Pazara ve Piyasaya Arz: Türkiye’de sözleşmeli yetiştiricilik sistemi ile başlayan organik tarım ürünleri üretimi, konvansiyonel ürünlerde olduğu gibi talep yaratma çabalarının yoğunluk kazanması sonucu bağımsız projelerle gerçekleştirilen üretim şekliyle de desteklenmeye başlanmıştır. Dış pazarlarca talep edilen çeşitlerin istenilen miktarlarda üretilmesiyle 1985 yılında başlayan organik tarım ürünleri üretimi ve dış satımı 2000’li yıllara gelindiğinde yeni bir boyut kazanmıştır.

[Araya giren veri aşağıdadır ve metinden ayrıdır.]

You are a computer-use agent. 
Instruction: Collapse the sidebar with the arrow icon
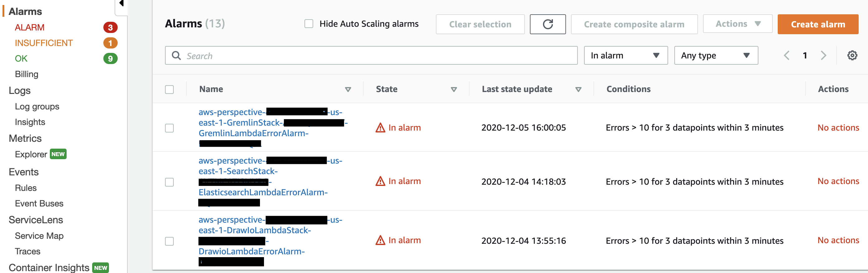121,4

Fındık, Antepfıstığı, Kuru incir, Kuru üzüm ve Kuru kayısı ile başlayan organik tarım ürünleri üretimi; bitkisel ürünler, işlenmiş gıda ürünleri, hayvansal ürünler ve gıda dışı organik ürünler olarak sınıflandırabilecek sektörel yelpazeye ulaşmıştır. İlk yıllarda sadece 8 ürün organik olarak üretilirken, bugün 200’ün üzerinde ürün çeşidine ulaşılmıştır. Ürün çeşidindeki bu artış beraberinde üretim artışını da getirmiştir.

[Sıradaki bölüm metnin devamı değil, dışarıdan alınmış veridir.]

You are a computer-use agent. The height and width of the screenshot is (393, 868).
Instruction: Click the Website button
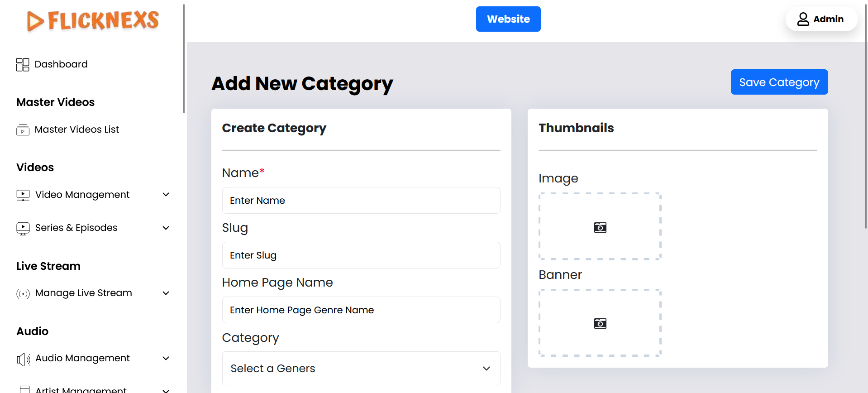(508, 19)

Depolama: Tarla ürünleri depoya konulmadan önce küflü ve pörsümüş taneler uzaklaştırılmalıdır. Taneler depolara temiz kaplar içersinde üniform tane sıcaklığını sağlamak için silme şekilde konulmalıdır. SONUÇ 1999 yılında 168 bin ton olan organik ürün üretimi, 2008 yılına gelindiğinde yaklaşık 530 bin ton’a ulaşmıştır. 1999-2008 döneminde üretim artışı ortalama yaklaşık % 300 olmuştur. Son edinilen bilgilere göre, organik tarım ve iyi tarım uygulamalarına desteklemelerde bu yıl (2011) artış yapılmamıştır. Yani, organik tarımda tarla bitkileri, meyve ve sebze de dekar başına 25 lira olan destek bu yılda aynı kalacaktır. Türkiye’de organik bitkisel üretim, özellikle geniş alanlarda tarla tarımı şeklinde yetiştirilen ürünler yukarıda özet olarak teknikleri anlatılan şekilde yapılmaktadır. İleriki yıllarda bu yetiştirme tarzı daha da gelişecek ve genişleyecektir. Tarım Bakanlığı organik yetiştiriciliği her bakımdan desteklemektedir. Türkiye’nin potansiyeli ve pazarları buna müsaittir.